The Oxford Access Scheme, based at the University of Oxford, is to encourage 100 children aged 13 and 14 from schools all over the country to become its ambassadors. They will follow a four-year programme of activities in a bid to raise the aspirations of talented students from schools which do not send children to top universities.

The Oxford Access Scheme Ambassador Programme, sponsored by the Sutton Trust educational charity and a private donor, will be aimed at schools with no record of sending students to Oxbridge and little history of sending students to any of the other 17 leading universities belonging to the Russell Group. This programme is the latest in a number of innovative projects created by the Oxford Access Scheme, a student-led organisation set up by Oxford students and tutors in 1990-1 to encourage more students from inner city and lower-income backgrounds, especially from minority ethnic groups, to go on to university.

One Year 9 pupil will be chosen this summer from each of 100 schools and colleges to participate in four years of residential and day events leading up to university application. They will attend the Aspire, Build and Challenge Summer School for Year 10 (children aged 14-15), a team-building residential in Year 11, followed by the Shadowing Programme and one of the Personal Development Summer Schools for Year 12 run by the Oxford Access Scheme. Students will be selected on the basis that they will remain on the programme for four years.

Maxine Lyseight, Co-ordinator of the Oxford Access Scheme, said: “We are very keen that these students serve as Oxford Access Scheme’s ambassadors to their schools, helping to diffuse information about other OAS initiatives amongst their peers and encouraging the young people around them to fulfil their potential. This ground-breaking programme is designed to support its participants through the crucial years of their school lives, enabling them to embrace as broad a range of options for their future as possible.”

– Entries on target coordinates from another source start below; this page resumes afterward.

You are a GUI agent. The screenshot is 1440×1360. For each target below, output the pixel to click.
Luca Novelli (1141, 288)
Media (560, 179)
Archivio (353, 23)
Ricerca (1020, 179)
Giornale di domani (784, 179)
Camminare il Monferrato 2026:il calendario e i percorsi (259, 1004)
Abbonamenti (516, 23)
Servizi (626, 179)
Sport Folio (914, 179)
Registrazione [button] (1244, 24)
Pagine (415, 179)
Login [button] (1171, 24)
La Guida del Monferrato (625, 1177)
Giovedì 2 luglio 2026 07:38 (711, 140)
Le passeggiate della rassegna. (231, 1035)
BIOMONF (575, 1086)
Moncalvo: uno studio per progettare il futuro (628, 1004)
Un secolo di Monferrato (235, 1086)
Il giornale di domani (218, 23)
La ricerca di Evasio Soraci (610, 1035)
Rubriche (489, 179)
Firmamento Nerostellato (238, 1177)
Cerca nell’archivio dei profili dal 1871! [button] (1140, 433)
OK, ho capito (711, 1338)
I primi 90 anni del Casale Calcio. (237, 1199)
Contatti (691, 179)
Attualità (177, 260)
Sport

Sir Peter Lampl, Chairman of the Sutton Trust, which was set up in 1997 to help non-privileged children, said: “Our research shows that there are currently hundreds of children in many schools who are talented enough to go to Oxford and other top universities but do not go there for a number of reasons. Some underestimate their own talents, and their exam success is known too late in the admissions process. Others fear they won’t get in to the top universities, or fit in if they are offered a place. We have been working with the University of Oxford since 1997 on Year 12 summer schools and know how positive they can be. But we also know that there are some people who slip through the net before they get to that stage. The University is to be congratulated on its support for this latest imaginative OAS scheme to reach them progressively from the age of 13+.”

The closing date for applications is Friday 27th May 2005.